# Thread: Area under a curve.

1. ## Area under a curve.

Hi folks,

I am trying to calculate the area between the curve $y = 1 / (x -1)(x - 3)$ and the line $y = - \frac{4}{3}$

The curve cuts the line at A (3/2, -4/3) and B(5/2, -4/3) and we can see the area in the attachment

So, Area, $A = \int_{\frac{3}{2}}^ {\frac{5}{2}} \frac{1}{(x - 1)(x - 3)}$

using partial fractions $\frac{1}{(x - 1)(x - 3)} = \frac{1}{(2x - 6)} - \frac{1}{(2x - 2)}$

so $A = \int_{\frac{3}{2}}^ {\frac{5}{2}} \frac{1}{(2x - 6)} dx - \int_{\frac{3}{2}}^ {\frac{5}{2}} \frac{1}{(2x - 2)} dx$

$A = \frac{1}{2} \int_{\frac{3}{2}}^ {\frac{5}{2}} \frac{2}{(2x - 6)} dx - \frac{1}{2} \int_{\frac{3}{2}}^ {\frac{5}{2}} \frac{2}{(2x - 2)} dx$

$A = \frac{1}{2} \ln | (2x - 6) | - \frac{1}{2} \ln | (2x - 2) |$

$A = [ \ln \frac {\sqrt{| 2x - 6 |}}{\sqrt{| 2x - 2 |}} ]_{\frac{3}{2}}^{\frac{5}{2}}$

$A = \ln \frac {\sqrt{| 5 - 6 |}}{\sqrt{| 5 - 2 |}} - \ln \frac {\sqrt{| 3 - 6 |}}{\sqrt{| 3 - 2 |}}$

$A = \ln \frac {1}{\sqrt{3}} - \ln \sqrt{3}$

$A = - 0.5493 - 0.5493 = - 1.0986$

The actual answer is 0.235 $unit^2$

can anyone spot the error?

2. ## Re: Area under a curve. Originally Posted by s_ingram Hi folks,

I am trying to calculate the area between the curve $y = 1 / (x -1)(x - 3)$ and the line $y = - \frac{4}{3}$

The curve cuts the line at A (3/2, -4/3) and B(5/2, -4/3) and we can see the area in the attachment

So, Area, $A = \int_{\frac{3}{2}}^ {\frac{5}{2}} \frac{1}{(x - 1)(x - 3)}$

Remember the area between two curves is $\int_a^b y_{upper}-y_{lower}~dx$. You have omitted the lower curve.
Also your calculations would be much simpler if you would write $\frac 1 {2x-6} = \frac 1 2 \cdot \frac 1 {x-3}$ and leave the $\frac 1 2$
outside your integral and similarly for the other fraction.
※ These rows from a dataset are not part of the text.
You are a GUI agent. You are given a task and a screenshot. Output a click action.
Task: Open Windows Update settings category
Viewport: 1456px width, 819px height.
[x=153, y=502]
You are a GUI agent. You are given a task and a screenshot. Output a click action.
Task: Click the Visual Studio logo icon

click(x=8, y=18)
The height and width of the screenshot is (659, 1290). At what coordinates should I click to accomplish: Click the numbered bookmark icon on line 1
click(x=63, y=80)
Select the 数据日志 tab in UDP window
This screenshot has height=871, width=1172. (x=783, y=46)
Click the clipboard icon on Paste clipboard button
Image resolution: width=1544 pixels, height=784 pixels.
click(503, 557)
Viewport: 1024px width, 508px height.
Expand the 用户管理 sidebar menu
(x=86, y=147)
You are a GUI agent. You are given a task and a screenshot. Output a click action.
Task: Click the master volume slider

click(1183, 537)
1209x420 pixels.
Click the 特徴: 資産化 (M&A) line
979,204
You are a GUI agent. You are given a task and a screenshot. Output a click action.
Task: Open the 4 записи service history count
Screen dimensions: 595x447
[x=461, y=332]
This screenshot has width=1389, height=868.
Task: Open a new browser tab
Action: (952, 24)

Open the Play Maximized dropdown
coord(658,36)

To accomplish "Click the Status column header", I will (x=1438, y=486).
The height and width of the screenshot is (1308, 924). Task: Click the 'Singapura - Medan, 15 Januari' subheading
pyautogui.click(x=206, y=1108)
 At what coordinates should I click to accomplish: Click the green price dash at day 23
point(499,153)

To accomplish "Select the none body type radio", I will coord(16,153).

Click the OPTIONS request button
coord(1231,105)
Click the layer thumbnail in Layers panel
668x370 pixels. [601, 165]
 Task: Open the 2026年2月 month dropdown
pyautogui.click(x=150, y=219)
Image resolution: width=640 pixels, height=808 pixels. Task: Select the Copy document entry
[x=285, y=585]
3. ## Re: Area under a curve.

Good point about 1/2 outside the integral. But as for the y lower, I thought that my range of integration would take care of that? If not, what area below the line y = -4/3 should be deducted?

4. ## Re: Area under a curve.

You can just add the Line -4/3 as + 4/3, and complete the integration 5. ## Re: Area under a curve. Originally Posted by s_ingram Good point about 1/2 outside the integral. But as for the y lower, I thought that my range of integration would take care of that? If not, what area below the line y = -4/3 should be deducted?
The range of integration gives the x limits. The problem is in the integrand. In your picture of the area, the upper curve is your $y = \frac 1 {(x-1)(x-3)}$ and the lower curve is $y =-\frac 4 3$. They both have to be in your integrand.

6. ## Re: Area under a curve.

If you go back 1 step of my integral, you will realize that it is just a double integral.